20.04.16
NHS England halts plans to cancel HIV drug provision after legal action from campaigners
Following legal action from a campaign group, the NHS has announced that it will look again at its decision to stop commissioning PrEP, a drug to prevent HIV infection.
On 12 April the National Aids Trust (NAT) issued a legal challenge to the decision, announced on 21 March, to not include PrEP in the Clinical Priorities Advisory Group (CPAG) commissioning prioritisation process because local authorities are responsible for commissioning HIV prevention services.
NHS England has now said it will meet in May to reconsider whether to include PrEP in the decision making process.
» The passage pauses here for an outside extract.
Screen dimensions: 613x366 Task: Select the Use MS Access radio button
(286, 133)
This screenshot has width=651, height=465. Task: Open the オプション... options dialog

Deborah Gold, chief executive of NAT, said: “We welcome this change of mind from NHS England. NHS England had previously told us that it was impossible for them to reconsider their decision. Faced with legal action, they have now changed their mind. We trust that NHS England, when it re-evaluates its position, will come back with a resounding yes.
“PrEP is one of the most exciting prevention options to emerge since the HIV epidemic began and offers the prospect of real success in combatting this virus. To deny the proper process to decide whether to commission PrEP, when 17 people are being diagnosed with HIV every day, is not only morally wrong but legally wrong also.”
NAT say that PrEP has an 87% success rate in preventing HIV infection.
The campaigners issued the challenge on the grounds that the NHS was wrong to say it wasn’t its legal responsibility to commission prevention services; that the decision was made without a proper explanation of the reasons behind it; and that the decision potentially discriminated against men who have sex with men and people of black African origin, the groups most at risk of HIV infection.
An NHS England spokesperson said: “Final decisions on PrEP have not yet been taken, and we have agreed to consider representations from some stakeholders before deciding on next steps on the appropriate way forward.”